Where "Choose" occurs in a line of the entries below, copy that line.

Raw data START

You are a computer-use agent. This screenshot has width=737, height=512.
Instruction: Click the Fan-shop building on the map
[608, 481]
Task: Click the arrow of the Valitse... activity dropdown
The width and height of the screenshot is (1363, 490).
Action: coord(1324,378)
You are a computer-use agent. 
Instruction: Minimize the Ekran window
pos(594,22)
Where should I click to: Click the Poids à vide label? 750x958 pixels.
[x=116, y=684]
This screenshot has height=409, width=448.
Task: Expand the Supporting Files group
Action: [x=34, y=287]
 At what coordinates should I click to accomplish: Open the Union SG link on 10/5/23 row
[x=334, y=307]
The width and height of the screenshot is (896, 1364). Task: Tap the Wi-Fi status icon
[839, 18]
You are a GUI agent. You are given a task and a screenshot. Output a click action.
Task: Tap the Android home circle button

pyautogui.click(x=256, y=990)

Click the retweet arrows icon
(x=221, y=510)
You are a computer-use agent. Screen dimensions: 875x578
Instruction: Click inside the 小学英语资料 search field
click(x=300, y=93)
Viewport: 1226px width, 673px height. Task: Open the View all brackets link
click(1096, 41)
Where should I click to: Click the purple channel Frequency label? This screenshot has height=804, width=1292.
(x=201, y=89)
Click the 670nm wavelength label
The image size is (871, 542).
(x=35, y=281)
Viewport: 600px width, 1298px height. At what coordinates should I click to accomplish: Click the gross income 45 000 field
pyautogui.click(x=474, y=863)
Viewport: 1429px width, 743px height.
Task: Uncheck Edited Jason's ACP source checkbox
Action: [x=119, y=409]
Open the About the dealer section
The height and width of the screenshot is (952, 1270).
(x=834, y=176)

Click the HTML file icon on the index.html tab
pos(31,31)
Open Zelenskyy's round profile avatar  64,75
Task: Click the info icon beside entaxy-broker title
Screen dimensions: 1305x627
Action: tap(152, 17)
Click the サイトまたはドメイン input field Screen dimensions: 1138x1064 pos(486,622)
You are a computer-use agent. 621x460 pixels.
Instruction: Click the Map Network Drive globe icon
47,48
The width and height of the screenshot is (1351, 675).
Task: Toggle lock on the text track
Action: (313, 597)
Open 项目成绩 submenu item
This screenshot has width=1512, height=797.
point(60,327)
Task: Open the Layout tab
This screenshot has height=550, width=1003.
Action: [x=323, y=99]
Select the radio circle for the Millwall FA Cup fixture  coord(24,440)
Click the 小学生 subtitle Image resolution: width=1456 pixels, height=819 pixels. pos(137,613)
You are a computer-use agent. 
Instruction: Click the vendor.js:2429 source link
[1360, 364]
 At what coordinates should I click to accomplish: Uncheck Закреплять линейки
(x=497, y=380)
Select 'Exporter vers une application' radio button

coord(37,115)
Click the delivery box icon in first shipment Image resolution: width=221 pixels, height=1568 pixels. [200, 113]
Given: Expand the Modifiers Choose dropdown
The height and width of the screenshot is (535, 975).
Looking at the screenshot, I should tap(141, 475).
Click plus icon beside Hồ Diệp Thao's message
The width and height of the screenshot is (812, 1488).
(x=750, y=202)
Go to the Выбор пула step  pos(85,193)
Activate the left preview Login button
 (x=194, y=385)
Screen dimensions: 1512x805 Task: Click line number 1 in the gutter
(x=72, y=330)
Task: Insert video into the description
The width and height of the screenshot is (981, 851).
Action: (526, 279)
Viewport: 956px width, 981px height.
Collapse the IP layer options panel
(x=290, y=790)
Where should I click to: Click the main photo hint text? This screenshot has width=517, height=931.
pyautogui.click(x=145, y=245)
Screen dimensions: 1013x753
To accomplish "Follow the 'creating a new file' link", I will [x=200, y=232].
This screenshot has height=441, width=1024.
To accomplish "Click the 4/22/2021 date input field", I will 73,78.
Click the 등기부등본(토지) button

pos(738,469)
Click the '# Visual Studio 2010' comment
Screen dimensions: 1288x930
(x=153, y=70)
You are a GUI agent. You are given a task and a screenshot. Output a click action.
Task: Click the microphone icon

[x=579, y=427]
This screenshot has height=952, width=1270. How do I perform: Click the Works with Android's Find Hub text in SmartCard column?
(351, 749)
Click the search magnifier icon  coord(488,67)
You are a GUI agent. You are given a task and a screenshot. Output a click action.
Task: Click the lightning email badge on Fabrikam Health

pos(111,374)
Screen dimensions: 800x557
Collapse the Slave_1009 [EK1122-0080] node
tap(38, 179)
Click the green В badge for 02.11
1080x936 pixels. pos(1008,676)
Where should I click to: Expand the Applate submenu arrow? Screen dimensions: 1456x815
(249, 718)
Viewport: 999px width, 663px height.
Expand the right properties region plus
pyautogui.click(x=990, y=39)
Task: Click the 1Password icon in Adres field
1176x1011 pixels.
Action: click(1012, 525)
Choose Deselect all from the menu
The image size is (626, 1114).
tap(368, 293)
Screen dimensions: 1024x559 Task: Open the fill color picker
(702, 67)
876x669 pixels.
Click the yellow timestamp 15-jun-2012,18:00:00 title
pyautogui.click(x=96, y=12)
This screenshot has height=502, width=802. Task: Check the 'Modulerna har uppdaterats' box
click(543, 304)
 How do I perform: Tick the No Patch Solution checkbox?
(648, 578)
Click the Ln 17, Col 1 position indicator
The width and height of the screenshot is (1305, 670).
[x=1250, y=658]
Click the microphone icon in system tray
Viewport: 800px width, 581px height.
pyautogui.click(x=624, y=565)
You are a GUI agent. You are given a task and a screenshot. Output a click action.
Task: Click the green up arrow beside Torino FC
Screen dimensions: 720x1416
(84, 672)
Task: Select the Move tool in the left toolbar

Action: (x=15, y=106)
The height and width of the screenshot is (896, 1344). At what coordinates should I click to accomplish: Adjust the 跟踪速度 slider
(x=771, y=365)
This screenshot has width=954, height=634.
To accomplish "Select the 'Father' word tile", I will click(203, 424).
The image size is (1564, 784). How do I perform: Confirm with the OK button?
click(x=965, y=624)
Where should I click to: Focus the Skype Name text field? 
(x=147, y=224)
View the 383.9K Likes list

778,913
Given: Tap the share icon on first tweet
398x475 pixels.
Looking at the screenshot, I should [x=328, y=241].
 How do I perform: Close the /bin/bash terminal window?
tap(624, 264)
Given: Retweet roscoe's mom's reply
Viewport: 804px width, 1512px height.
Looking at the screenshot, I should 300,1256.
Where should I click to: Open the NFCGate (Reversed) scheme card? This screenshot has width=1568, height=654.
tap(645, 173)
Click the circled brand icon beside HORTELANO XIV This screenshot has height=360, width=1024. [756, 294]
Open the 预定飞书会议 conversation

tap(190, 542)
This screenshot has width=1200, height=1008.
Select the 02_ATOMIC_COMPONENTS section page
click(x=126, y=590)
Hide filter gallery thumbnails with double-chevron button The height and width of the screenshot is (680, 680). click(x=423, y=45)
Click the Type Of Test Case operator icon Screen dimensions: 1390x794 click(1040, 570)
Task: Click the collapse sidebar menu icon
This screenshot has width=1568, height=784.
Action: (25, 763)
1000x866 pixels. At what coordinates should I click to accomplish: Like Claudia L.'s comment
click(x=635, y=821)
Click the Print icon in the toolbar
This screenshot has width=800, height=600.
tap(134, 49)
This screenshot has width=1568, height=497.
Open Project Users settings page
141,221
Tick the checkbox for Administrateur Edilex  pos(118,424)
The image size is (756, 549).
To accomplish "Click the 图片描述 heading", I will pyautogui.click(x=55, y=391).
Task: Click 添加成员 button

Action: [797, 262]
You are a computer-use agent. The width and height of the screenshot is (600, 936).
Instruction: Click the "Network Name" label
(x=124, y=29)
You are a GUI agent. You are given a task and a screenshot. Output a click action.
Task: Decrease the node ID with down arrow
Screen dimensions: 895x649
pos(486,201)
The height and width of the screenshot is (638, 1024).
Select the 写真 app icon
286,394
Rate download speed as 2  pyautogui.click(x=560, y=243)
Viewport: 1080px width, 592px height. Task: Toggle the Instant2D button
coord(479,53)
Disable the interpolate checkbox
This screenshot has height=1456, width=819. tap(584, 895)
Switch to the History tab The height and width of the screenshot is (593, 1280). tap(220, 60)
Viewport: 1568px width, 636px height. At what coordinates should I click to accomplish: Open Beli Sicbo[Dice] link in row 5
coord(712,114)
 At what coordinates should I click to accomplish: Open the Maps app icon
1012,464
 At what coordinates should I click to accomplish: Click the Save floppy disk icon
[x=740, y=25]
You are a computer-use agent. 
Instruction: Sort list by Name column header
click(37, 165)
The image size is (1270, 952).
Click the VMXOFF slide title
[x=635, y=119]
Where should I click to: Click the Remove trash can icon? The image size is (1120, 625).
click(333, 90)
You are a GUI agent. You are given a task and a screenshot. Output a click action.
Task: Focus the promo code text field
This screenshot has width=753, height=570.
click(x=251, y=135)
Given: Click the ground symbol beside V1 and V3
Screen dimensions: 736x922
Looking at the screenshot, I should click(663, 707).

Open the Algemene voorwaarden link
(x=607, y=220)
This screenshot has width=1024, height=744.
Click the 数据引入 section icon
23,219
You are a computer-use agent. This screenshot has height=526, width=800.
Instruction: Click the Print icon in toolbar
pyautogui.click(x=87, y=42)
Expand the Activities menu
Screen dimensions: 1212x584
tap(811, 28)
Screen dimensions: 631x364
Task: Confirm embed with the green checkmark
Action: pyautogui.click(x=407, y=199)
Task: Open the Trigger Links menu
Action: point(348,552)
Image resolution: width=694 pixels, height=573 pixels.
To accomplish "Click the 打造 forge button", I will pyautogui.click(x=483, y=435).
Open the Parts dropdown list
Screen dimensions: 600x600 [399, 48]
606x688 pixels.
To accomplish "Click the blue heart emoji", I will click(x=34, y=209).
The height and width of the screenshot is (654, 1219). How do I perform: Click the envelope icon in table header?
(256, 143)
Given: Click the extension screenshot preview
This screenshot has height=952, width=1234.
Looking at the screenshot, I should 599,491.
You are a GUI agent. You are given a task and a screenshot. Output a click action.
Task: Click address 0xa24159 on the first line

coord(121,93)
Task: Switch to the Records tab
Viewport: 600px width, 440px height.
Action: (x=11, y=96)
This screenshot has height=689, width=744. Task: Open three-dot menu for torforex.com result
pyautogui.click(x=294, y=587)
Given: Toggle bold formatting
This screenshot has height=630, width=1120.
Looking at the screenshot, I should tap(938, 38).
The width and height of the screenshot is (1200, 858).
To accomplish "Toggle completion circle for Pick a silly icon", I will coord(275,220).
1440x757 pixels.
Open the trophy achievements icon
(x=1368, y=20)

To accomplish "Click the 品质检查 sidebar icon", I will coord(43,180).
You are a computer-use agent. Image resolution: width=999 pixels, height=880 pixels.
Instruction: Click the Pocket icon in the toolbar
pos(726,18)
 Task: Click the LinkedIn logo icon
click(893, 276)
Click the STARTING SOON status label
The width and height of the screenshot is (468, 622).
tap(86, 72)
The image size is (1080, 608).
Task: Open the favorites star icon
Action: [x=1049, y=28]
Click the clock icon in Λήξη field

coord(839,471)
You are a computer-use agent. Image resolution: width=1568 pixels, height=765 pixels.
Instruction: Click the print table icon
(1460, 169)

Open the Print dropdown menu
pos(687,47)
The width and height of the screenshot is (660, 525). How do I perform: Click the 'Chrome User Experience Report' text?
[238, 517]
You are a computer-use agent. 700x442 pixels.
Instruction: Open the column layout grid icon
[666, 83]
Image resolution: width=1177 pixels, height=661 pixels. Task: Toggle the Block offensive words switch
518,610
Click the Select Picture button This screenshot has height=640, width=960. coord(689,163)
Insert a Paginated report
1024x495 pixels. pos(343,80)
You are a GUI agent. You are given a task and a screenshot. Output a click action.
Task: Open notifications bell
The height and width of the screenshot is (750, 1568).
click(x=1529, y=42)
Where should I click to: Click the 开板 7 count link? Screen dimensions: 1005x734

Raw data END

◆ **Your response**
Given: Expand the Modifiers Choose dropdown
Choose Deselect all from the menu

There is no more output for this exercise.